**What you should do**
Return every entry exactly. Leave nothing out.
<<<<
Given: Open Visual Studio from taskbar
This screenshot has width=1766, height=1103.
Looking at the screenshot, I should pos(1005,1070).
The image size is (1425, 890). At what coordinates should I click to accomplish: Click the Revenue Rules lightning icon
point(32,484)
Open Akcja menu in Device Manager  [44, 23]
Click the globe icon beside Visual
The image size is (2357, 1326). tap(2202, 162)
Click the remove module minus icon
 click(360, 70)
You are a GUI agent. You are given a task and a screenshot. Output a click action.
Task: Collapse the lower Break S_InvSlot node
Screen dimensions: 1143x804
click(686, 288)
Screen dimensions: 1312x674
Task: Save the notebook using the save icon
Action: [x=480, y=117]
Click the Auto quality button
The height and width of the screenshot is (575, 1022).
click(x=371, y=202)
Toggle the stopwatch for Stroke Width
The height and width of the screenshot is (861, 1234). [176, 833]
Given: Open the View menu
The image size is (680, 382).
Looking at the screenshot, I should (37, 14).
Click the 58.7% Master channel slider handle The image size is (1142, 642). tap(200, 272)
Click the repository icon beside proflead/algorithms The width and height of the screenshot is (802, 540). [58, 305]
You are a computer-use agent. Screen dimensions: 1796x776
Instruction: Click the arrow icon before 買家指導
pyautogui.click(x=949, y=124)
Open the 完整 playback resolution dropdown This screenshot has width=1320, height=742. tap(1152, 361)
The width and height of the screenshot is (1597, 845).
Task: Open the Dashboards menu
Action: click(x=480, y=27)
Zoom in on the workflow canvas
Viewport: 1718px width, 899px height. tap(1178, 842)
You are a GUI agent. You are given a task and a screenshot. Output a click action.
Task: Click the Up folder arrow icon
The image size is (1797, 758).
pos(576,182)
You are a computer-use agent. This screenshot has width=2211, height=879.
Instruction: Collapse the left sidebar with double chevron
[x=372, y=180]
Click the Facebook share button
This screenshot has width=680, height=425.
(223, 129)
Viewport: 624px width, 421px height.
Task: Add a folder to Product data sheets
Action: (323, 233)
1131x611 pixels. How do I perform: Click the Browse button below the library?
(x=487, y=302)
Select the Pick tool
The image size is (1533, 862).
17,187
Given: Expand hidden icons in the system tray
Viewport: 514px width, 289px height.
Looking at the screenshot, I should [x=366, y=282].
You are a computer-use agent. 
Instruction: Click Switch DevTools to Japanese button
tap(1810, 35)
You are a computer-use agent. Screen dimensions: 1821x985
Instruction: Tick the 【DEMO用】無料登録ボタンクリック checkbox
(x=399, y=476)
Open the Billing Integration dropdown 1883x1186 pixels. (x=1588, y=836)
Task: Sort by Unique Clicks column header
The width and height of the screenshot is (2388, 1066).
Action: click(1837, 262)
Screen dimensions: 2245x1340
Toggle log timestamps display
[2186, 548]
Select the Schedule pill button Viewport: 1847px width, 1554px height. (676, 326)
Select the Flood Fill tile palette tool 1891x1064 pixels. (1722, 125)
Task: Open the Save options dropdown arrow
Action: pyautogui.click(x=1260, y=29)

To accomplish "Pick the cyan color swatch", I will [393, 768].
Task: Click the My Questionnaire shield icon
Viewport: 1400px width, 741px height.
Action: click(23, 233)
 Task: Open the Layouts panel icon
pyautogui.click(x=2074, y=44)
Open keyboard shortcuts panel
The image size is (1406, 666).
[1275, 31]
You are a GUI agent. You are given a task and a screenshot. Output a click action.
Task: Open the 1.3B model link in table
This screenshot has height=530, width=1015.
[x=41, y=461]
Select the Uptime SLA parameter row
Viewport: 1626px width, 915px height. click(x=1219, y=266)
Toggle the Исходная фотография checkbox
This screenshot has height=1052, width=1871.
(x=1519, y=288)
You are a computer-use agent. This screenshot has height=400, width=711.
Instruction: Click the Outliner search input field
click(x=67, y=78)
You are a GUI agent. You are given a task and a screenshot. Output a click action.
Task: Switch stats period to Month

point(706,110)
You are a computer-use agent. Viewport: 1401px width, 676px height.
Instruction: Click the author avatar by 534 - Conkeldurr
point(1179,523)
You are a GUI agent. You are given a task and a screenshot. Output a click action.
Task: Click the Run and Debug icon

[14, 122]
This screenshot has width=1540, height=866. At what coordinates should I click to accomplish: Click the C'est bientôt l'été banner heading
>>>>
**Result of this exercise**
Given: Open Visual Studio from taskbar
This screenshot has width=1766, height=1103.
Looking at the screenshot, I should pos(1005,1070).
The image size is (1425, 890). At what coordinates should I click to accomplish: Click the Revenue Rules lightning icon
point(32,484)
Open Akcja menu in Device Manager  [44, 23]
Click the globe icon beside Visual
The image size is (2357, 1326). tap(2202, 162)
Click the remove module minus icon
 click(360, 70)
You are a GUI agent. You are given a task and a screenshot. Output a click action.
Task: Collapse the lower Break S_InvSlot node
Screen dimensions: 1143x804
click(686, 288)
Screen dimensions: 1312x674
Task: Save the notebook using the save icon
Action: [x=480, y=117]
Click the Auto quality button
The height and width of the screenshot is (575, 1022).
click(x=371, y=202)
Toggle the stopwatch for Stroke Width
The height and width of the screenshot is (861, 1234). [176, 833]
Given: Open the View menu
The image size is (680, 382).
Looking at the screenshot, I should (37, 14).
Click the 58.7% Master channel slider handle The image size is (1142, 642). tap(200, 272)
Click the repository icon beside proflead/algorithms The width and height of the screenshot is (802, 540). [58, 305]
You are a computer-use agent. Screen dimensions: 1796x776
Instruction: Click the arrow icon before 買家指導
pyautogui.click(x=949, y=124)
Open the 完整 playback resolution dropdown This screenshot has width=1320, height=742. tap(1152, 361)
The width and height of the screenshot is (1597, 845).
Task: Open the Dashboards menu
Action: click(x=480, y=27)
Zoom in on the workflow canvas
Viewport: 1718px width, 899px height. tap(1178, 842)
You are a GUI agent. You are given a task and a screenshot. Output a click action.
Task: Click the Up folder arrow icon
The image size is (1797, 758).
pos(576,182)
You are a computer-use agent. This screenshot has width=2211, height=879.
Instruction: Collapse the left sidebar with double chevron
[x=372, y=180]
Click the Facebook share button
This screenshot has width=680, height=425.
(223, 129)
Viewport: 624px width, 421px height.
Task: Add a folder to Product data sheets
Action: (323, 233)
1131x611 pixels. How do I perform: Click the Browse button below the library?
(x=487, y=302)
Select the Pick tool
The image size is (1533, 862).
17,187
Given: Expand hidden icons in the system tray
Viewport: 514px width, 289px height.
Looking at the screenshot, I should [x=366, y=282].
You are a computer-use agent. 
Instruction: Click Switch DevTools to Japanese button
tap(1810, 35)
You are a computer-use agent. Screen dimensions: 1821x985
Instruction: Tick the 【DEMO用】無料登録ボタンクリック checkbox
(x=399, y=476)
Open the Billing Integration dropdown 1883x1186 pixels. (x=1588, y=836)
Task: Sort by Unique Clicks column header
The width and height of the screenshot is (2388, 1066).
Action: click(1837, 262)
Screen dimensions: 2245x1340
Toggle log timestamps display
[2186, 548]
Select the Schedule pill button Viewport: 1847px width, 1554px height. (676, 326)
Select the Flood Fill tile palette tool 1891x1064 pixels. (1722, 125)
Task: Open the Save options dropdown arrow
Action: pyautogui.click(x=1260, y=29)

To accomplish "Pick the cyan color swatch", I will [393, 768].
Task: Click the My Questionnaire shield icon
Viewport: 1400px width, 741px height.
Action: click(23, 233)
 Task: Open the Layouts panel icon
pyautogui.click(x=2074, y=44)
Open keyboard shortcuts panel
The image size is (1406, 666).
[1275, 31]
You are a GUI agent. You are given a task and a screenshot. Output a click action.
Task: Open the 1.3B model link in table
This screenshot has height=530, width=1015.
[x=41, y=461]
Select the Uptime SLA parameter row
Viewport: 1626px width, 915px height. click(x=1219, y=266)
Toggle the Исходная фотография checkbox
This screenshot has height=1052, width=1871.
(x=1519, y=288)
You are a computer-use agent. This screenshot has height=400, width=711.
Instruction: Click the Outliner search input field
click(x=67, y=78)
You are a GUI agent. You are given a task and a screenshot. Output a click action.
Task: Switch stats period to Month

point(706,110)
You are a computer-use agent. Viewport: 1401px width, 676px height.
Instruction: Click the author avatar by 534 - Conkeldurr
point(1179,523)
You are a GUI agent. You are given a task and a screenshot. Output a click action.
Task: Click the Run and Debug icon

[14, 122]
This screenshot has width=1540, height=866. At what coordinates should I click to accomplish: Click the C'est bientôt l'été banner heading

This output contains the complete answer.